At Netflix, developers benefit from a common set of tools, services, and infrastructure management capabilities—a “paved road,” as Netflix calls it—to traverse the normally bumpy path to new software creation. The paved road and the engineering operations group have been instrumental in helping Netflix release new code—secure, reliable code—to multiple geographic regions within minutes.

Assisting and speeding up software deployments in this way require IT staff to develop skills they didn’t need previously. For instance, enterprise architects must take a much stronger hand in defining IT architecture strategy, especially with respect to platform options. And IT organizations must adopt technical mechanisms—like containers and microservices—that allow coding teams to write reusable software and to do it faster. (See “DevOps’ Technical Underpinnings.”)
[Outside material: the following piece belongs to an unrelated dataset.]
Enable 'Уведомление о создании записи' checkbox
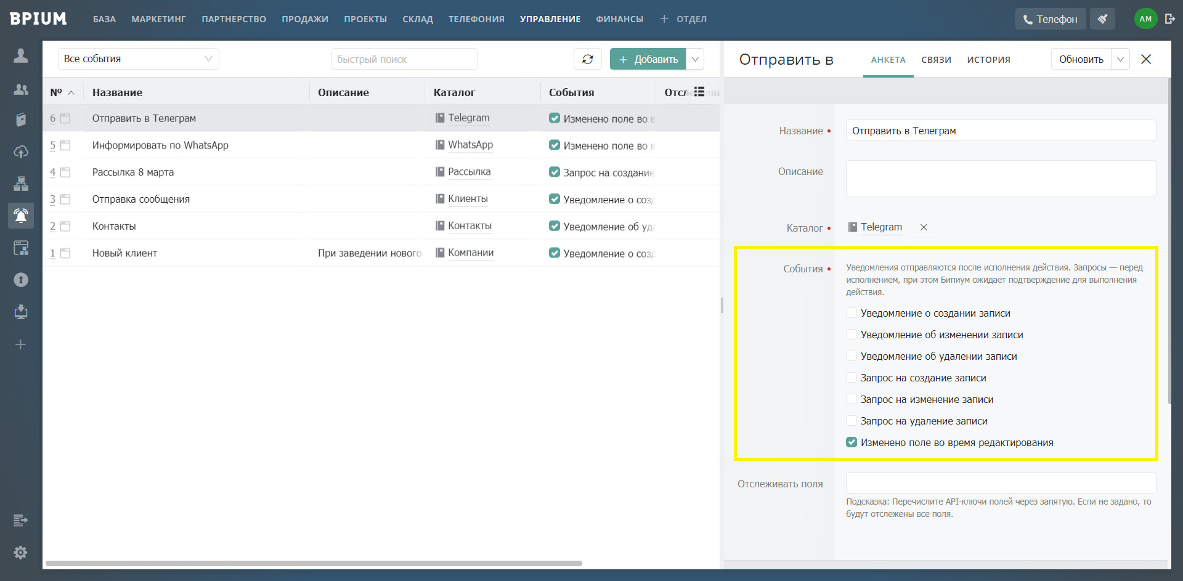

DevOps’ Technical Underpinnings

IT staff must be familiar with various technical tools and approaches in order to implement DevOps. Here are seven of the most important.

Containers. A type of virtualization that keeps software running reliably when it is moved from one computing environment to another. By bundling new code with everything needed to run it, a container makes it possible for software development teams to ignore differences in operating systems and underlying infrastructure. Two open-source technologies that help with containerization are Docker and Kubernetes. 

Microservices. A programming architecture that gives developers access to application functionality at a very granular level. Microservices make it easier to continually deliver and deploy large, complex applications.

Code Repository. A database containing the source code of an application. When centralized and actively managed, code repositories improve the consistency and stability of code, and help avoid version control issues. Among the open-source tools used for code repositories are Bitbucket and GitLab. 

Continuous Integration. A development practice that promotes single- source code management and comprehensive automated testing, allowing developers to add code to a common repository as often as several times a day, in a highly automated way. This ensures that all development teams are using the latest version of an application. Open-source versions include GitLab CI and Jenkins.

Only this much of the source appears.